The Adventures of Sportsman
Wednesday, May 28th, 2008In the last episode of Sportsman, our super hero was perilously dangling from a cliff, as he continued to tell fans that they clearly know much more than he does about sports. But unfortunately, the angry mob did not believe him, even as he persisted that they are smarter, better looking, and more knowledgeable about most sports — especially hockey, which he does not truly understand. And suddenly, springing from the bushes, Captain Spiffo came to his rescue!!
Sportsman: Captain Spiffo, are you here to save the day?
Captain Spiffo: No you silly sports boy, I am here to say funny things to your captors, and incite a riot.
Sportsman: Gee thanks Spiffo, how is that going to help me?

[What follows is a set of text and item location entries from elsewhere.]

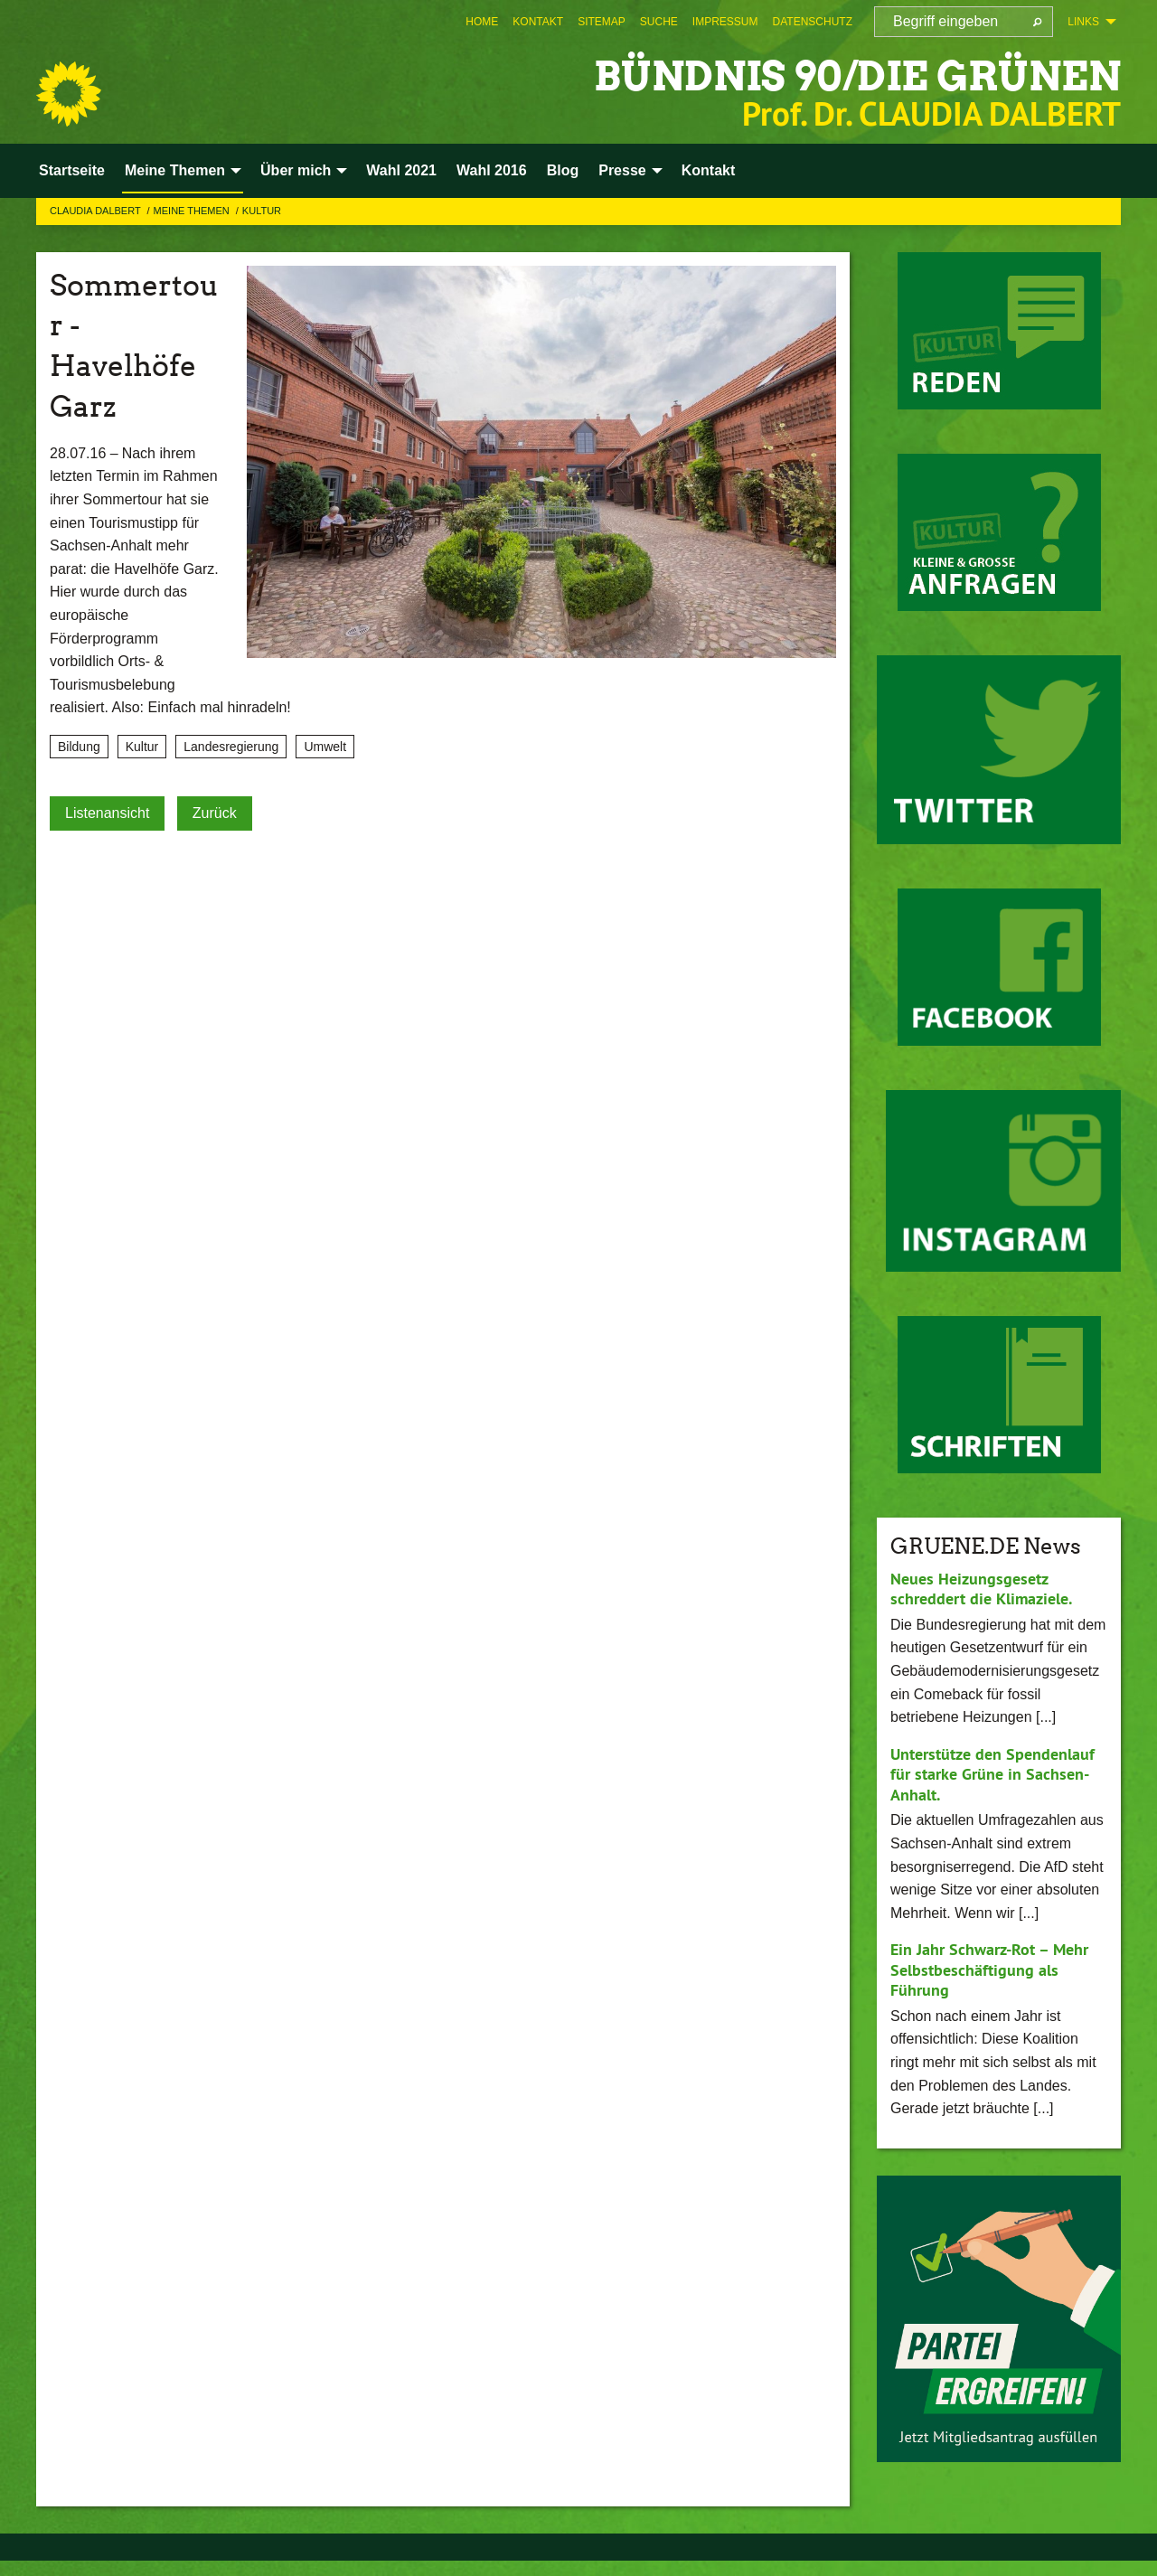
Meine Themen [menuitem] (175, 170)
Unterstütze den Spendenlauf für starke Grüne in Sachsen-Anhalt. (992, 1774)
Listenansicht (107, 813)
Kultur (261, 210)
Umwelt (325, 746)
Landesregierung (230, 746)
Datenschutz (812, 21)
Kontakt (538, 21)
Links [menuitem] (1083, 21)
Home (482, 21)
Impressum (725, 21)
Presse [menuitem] (622, 170)
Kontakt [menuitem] (709, 170)
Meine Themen (193, 210)
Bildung (79, 746)
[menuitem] (482, 21)
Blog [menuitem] (563, 170)
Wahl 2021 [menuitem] (401, 170)
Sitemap (602, 21)
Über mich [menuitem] (295, 170)
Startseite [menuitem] (72, 170)
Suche (659, 21)
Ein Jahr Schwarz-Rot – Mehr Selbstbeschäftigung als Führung (989, 1969)
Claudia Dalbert (97, 210)
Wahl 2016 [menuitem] (491, 170)
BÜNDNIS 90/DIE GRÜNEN (857, 76)
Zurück (215, 813)
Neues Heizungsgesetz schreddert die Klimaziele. (981, 1589)
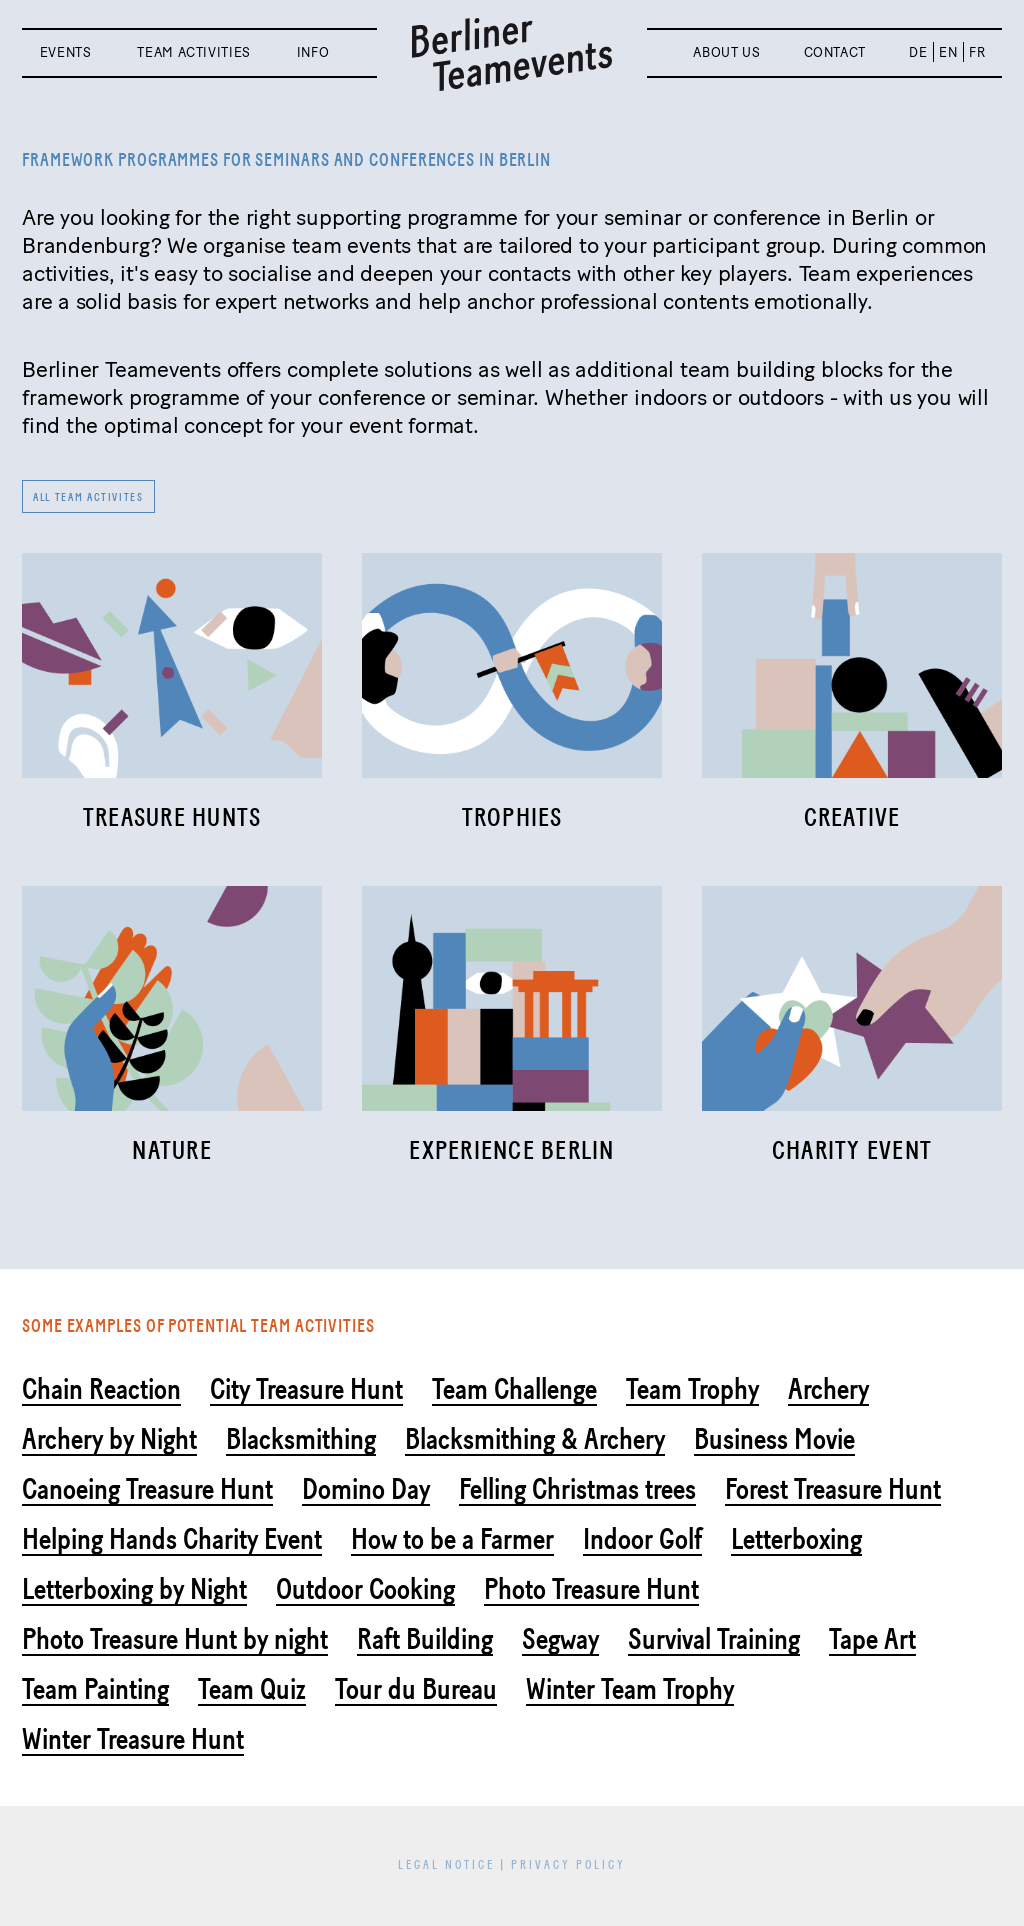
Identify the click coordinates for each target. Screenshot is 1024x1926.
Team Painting (95, 1689)
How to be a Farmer (452, 1539)
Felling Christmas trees (577, 1489)
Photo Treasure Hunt (591, 1589)
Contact (835, 52)
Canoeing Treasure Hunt (147, 1489)
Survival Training (714, 1639)
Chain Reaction (101, 1389)
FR (977, 52)
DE (918, 52)
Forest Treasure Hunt (833, 1489)
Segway (560, 1639)
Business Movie (774, 1439)
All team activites (88, 497)
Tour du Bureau (416, 1689)
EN (948, 52)
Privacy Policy (568, 1865)
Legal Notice (446, 1865)
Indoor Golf (642, 1539)
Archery (828, 1389)
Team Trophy (692, 1389)
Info (313, 52)
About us (726, 52)
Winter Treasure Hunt (133, 1739)
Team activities (194, 52)
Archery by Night (109, 1439)
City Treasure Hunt (306, 1389)
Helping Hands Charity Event (172, 1539)
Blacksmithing (301, 1439)
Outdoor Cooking (365, 1589)
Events (66, 52)
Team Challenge (514, 1389)
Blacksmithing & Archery (535, 1439)
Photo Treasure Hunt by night (175, 1639)
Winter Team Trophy (630, 1689)
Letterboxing (796, 1539)
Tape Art (872, 1639)
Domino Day (366, 1489)
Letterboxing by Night (134, 1589)
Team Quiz (252, 1689)
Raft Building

Captain Spiffo: Well, I’m hoping it will distract them and perhaps you can sneak away quietly — or maybe they will just kill you, making my job here much easier.
Sportsman: I don’t think it is going to work.
Captain Spiffo: Why not?
Sportsman: Well, my name is not Sportsman.
Captain Spiffo: Oh dear Sporty Spice, this could be trouble.
Sportsman: As recently as this week, it was revealed in a Superblog on the Internet, that I am a moron, and once had the “lame-o cover name” of one Den Cotton.
Captain Spiffo: This is very dangerous and could affect your non-sports super powers — like running out of HGH. You cannot be linked to Den Cotton. He is not trustworthy nor likable in the least. This spells trouble for Sports Land.
Sportsman: I know. What do you think I should do? I need to save Sports Land.
Captain Spiffo: You must call Token Girl. She is the smartest player on the Stumptown All-Stars B-league soccer team, and has the answer to everything.
(Sportsman summons Token Girl with his sports telepathy)
Sportsman: Hello Token Girl, I need your help, right away. My past identity of Den Cotton has been revealed.
Token Girl: I told you this was going to happen knucklehead. You don’t cover your tracks well. But I can help you.
Sportsman: I’m in big trouble T.K. People think I know something about football, baseball, hockey, water polo, ultimate fighting and badminton; and now everyone knows my past “lame-o cover name”…
Token Girl: That is definitely not a good situation and you are still a dope. However, I can make sure that everyone realizes you don’t know squat about those sports like a die hard fan would know. But unfortunately, you do know a few things about soccer — even though you totally suck and have the groin of a 70-year-old man. So stop crying like the little soccer boy that you are —- and get yourself together!! I have a plan.
Sportsman: O.K. What do we do T.K.?
Token Girl: First of all, you need to get rid of that sissy-looking soccer uniform and take off that hideous cape.
Sportsman: That’s not a cape T.K. It’s part of the All-Star jersey. Anyway … Good idea, I guess. What next?
Token Girl: You must show the world your manliness and accept a new name: Pseudoman, ruler of the alias!
Sportsman: Wow Token Girl, that is super cool and will get lots of chicks. I can fight sports crimes now and no one will think that I know anything about sports.
Token Girl: Well, you don’t know much about sports dorkbag. You know that, and I know that, but they don’t know that. And you can continue to write for the National Sports Review, pretending to know a lot about something that you clearly don’t, while mischievously saying ridiculous things with hidden messages and double meanings. But you must use your new name wisely, because you still know something about the pansy sport of soccer, which cannot be revealed to the masses, for they will realize your masculinity has been lost, and begin to think you have detailed sports analysis.
Sportsman: Thanks Token Girl. You are my hero.
And scene…
(In the next episode of Sportsman, it is revealed that Pseudoman once was a play-by-play announcer for the Evansville Otters of the Frontier League. Den Cotton … errr Sportsman … errrr Pseudoman begins to reminisce and wonder how he ever got the job in the booth as a bona fide announcer, while never playing the game of baseball, and not really knowing that much about the game at all — except listening to Harry Caray spell words backwards after school. Once, Pseudoman — then known as Denny — almost got hit in the gonads by a comebacker when he was 10, vowing to never play the game of baseball again, forever declaring his love for the wussy game of soccer. Indeed, he is a sports super hero!